The Akka platform aims to accelerate agentic AI application delivery as these technologies move from data science departments into core delivery organizations. There are two common pitfalls: the “workflow island” problem that reduces productivity and increases costs, and the “framework trap,” where initially simple tools face production issues like locking concurrency and memory management challenges.
Akka views this as a stack evolution, coining the term “A-tier architecture” to describe how agentic services augment rather than replace existing SaaS architecture. Their implementation includes nonblocking asynchronous LLM adapters, automatic in-memory and durable context databases, an event-driven system benchmarked to 10 million TPS, developer-friendly workflow tools and multiregion deployment capabilities with replication filtering for compliance requirements.

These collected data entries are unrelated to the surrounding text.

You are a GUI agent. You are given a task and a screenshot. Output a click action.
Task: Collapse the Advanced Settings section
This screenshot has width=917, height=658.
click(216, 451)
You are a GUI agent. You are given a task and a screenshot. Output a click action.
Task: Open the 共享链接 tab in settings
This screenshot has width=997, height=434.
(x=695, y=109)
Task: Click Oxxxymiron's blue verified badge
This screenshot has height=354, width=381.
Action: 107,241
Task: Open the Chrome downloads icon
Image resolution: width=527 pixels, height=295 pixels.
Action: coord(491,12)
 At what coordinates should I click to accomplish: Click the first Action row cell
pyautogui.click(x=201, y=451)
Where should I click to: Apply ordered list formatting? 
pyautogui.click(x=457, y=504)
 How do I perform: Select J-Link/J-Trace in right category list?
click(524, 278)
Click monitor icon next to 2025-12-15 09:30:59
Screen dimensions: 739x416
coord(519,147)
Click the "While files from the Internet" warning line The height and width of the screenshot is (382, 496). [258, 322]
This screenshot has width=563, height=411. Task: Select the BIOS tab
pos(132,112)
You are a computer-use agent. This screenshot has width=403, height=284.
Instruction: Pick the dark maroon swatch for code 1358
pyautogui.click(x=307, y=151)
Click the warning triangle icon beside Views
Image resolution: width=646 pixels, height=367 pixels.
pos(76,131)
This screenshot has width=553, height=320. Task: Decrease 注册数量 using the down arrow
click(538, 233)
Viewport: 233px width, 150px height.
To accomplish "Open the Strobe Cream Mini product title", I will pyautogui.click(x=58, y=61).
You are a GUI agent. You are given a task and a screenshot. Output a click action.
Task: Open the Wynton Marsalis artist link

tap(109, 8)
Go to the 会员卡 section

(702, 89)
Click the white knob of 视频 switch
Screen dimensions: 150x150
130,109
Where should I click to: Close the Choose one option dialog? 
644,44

Akka has several successful implementations, including the open source SMILE project, which powers machine learning (ML) systems in major companies like Amazon and Google; Swiggy, which achieved a 90% improvement in latency; and startups like Horn that provides AI augmentation for video calls, and Coho AI, which reportedly reached market 75% faster using Akka.
Looking forward, Akka sees the industry moving toward better integration with business databases and systems through metadata structures that allow LLMs to interact with and take action on enterprise data. Their approach positions Akka as the fastest way for building agentic AI services that both reason and transact.